* Brief:
State how many lines in the items below contain the word "screenshot". Reply with the number alone.

Items about locating elements on screens
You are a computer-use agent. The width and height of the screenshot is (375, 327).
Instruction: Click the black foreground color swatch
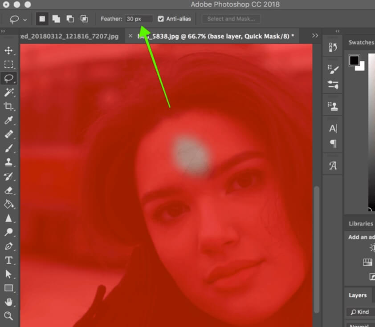point(354,61)
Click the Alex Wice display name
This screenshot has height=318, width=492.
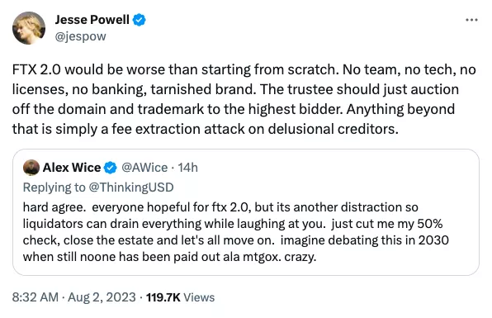point(72,168)
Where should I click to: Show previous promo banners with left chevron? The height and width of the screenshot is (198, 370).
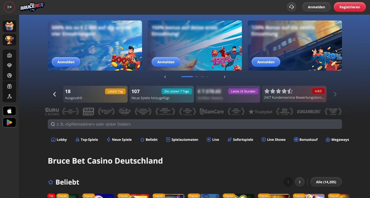click(x=165, y=77)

* Exercise response:
3